Which was fine by me, because I didn't have the necessary wonton wrappers, tuna, or cabbage on hand to construct McNulty's Neapolitan. However, I had planned on attempting the on-screen workout on "Fit For Duty" in my living room. Instead, I found Air Force Master Sergeant Mike Skaggs leading a workout featuring a complicated-looking military-issue "suspension trainer" called TRX. This bungee-enhanced strap/brace/harness contraption exists at the strange nexus of S&M and fitness equipment. "I know all of you warriors have them," Skaggs exhorted.
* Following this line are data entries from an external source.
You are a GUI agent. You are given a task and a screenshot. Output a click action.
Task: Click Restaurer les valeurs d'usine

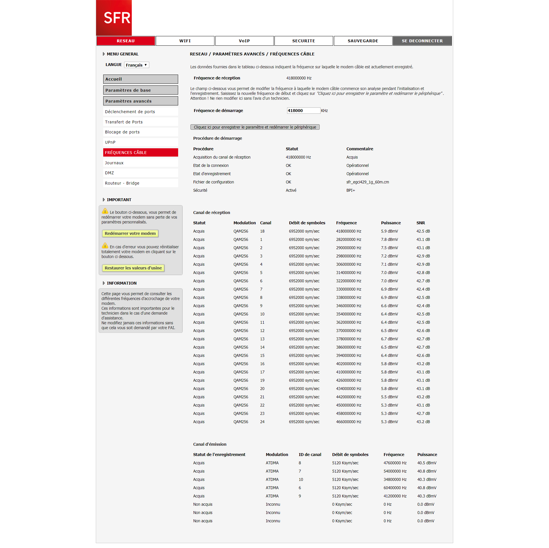coord(133,268)
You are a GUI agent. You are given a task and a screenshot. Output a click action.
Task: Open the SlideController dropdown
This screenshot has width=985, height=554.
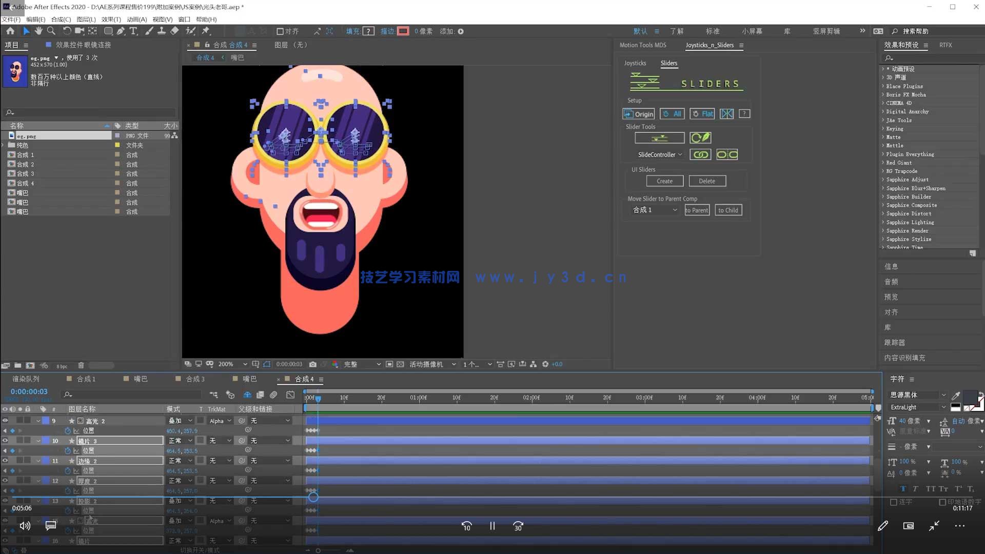click(660, 154)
This warrior doesn't, naturally, which left me on the couch, watching Skaggs lead two assistants, their TRX braces fastened to a truck, through a workout on a beach at Naval Air Station Coronado. The Rolling Stones' "Brown Sugar" thumped dimly in the background. Informational tidbits--"The TRX was designed for soldiers in mobile environments"--periodically appeared on-screen. Skaggs pointed a stern finger into the camera and barked, "Don't you quit!"
But by the second go-round of "Fit For Duty," I quit. I had to. For the sake of my sanity. Yet I stepped away from the couch heartened. Because, although the channel's very existence recalls an era, not so long past, when the idea of a state-sponsored propaganda network seemed queasily plausible, the Pentagon Channel is, first and foremost, a vivid demonstration of why no pundit will ever propose nationalizing NBC.
David Roth is a writer living in New York.
*CORRECTION: The article originally stated that C-SPAN was
government-run. We apologize for the error.